Like the partnerships needed to keep the baby tree alive, Griffith appreciates Bank of the Pacific’s ongoing support. “Members of the Museum and partners like these are vital to the financial support of the Museum, but even more they demonstrate the value of the Museum through their generosity.”

Green sign with photos of Seaside, Oregon, that says "welcome to your Seaside branch"
You can find the mother tree at Bank of the Pacific’s Seaside branch. She’s now easily 100 years old and has an 18-foot circumference. Photo courtesy: Bank of the Pacific

Carey Hitchman, Bank of the Pacific Seaside branch customer service manager, says their team is always happy to help. “As a community bank we believe in forming a deep connection with organizations like the Museum & Historical Society which act as anchors of local community history,” she shares. “A lot of our employees grew up in the area where they work. Because of this, it’s all the more important to be part of helping preserve our local history and culture.”

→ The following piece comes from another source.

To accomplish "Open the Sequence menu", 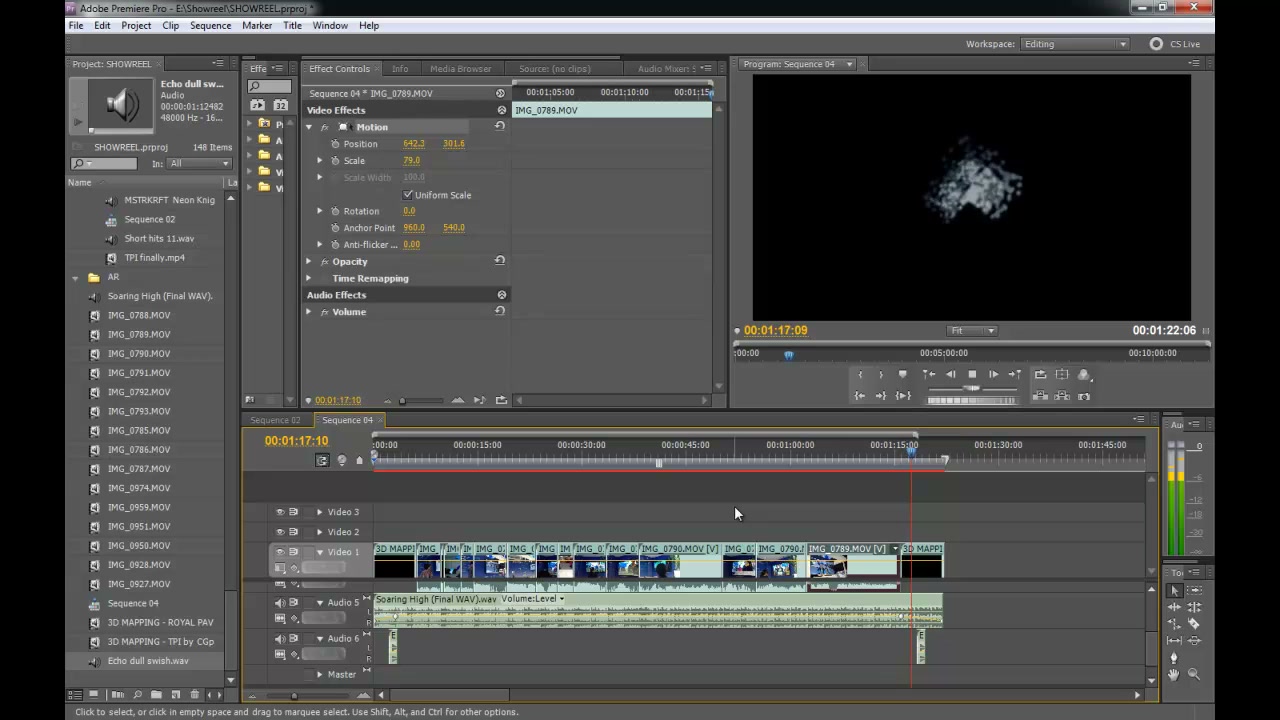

Honoring Past, Present and Future at the Seaside Museum & Historical Society

The Museum & Historical Society preserves all manner of local history, not just trees. But they do have a soft spot for green and growing things. Griffith explains that the on-site Butterfield Cottage Heritage Garden is filled with plants with origin dates prior to 1910. “You can see old roses, lilacs and more that would have been in your great grandma’s garden,” she adds.

Seaside Museum & Historical Society building
Seaside Museum & Historical Society also boasts the Butterfield Cottage Heritage Garden, reminiscent of the picturesque gardens of the early 1890’s. Photo courtesy: Seaside Museum & Historical Society

The Butterfield Cottage is a beach cottage from 1893 that showcases how visitors from a century ago enjoyed their stays on the beach, she says. It was a family beach house, but also rented out to other families for a week or two at a time, just like today.  It is filled with treasures such as old record players, children’s toys and even a hat shop from its days as a commercial storefront.

Other exhibits include the story of the Lewis & Clark Saltmakers of 1806, a linotype from Seaside’s newspaper, stories of tourist activities from the early 1900s and a miniature diorama depicting Seaside itself in 1899.

The Museum is located just five blocks from the Seaside Convention Center and open from 11 a.m. to 4 p.m. Wednesday through Saturday. You can learn more and find upcoming events through their website, Facebook and Instagram pages.

Bank of the Pacific’s Seaside branch is a short 15-minute walk south of the Museum, at 761 Avenue G. When you stop by to visit the mother three, take a moment to learn about their competitive checking and savings accounts, investment options, merchant services for small businesses, commercial lending or real estate and helpful financial calculators.

Writer Richard Mabey once said that “to be without trees would, in the most literal way, mean to be without our roots.” Thankfully, communities and local businesses work hard to foster the best environment for us all.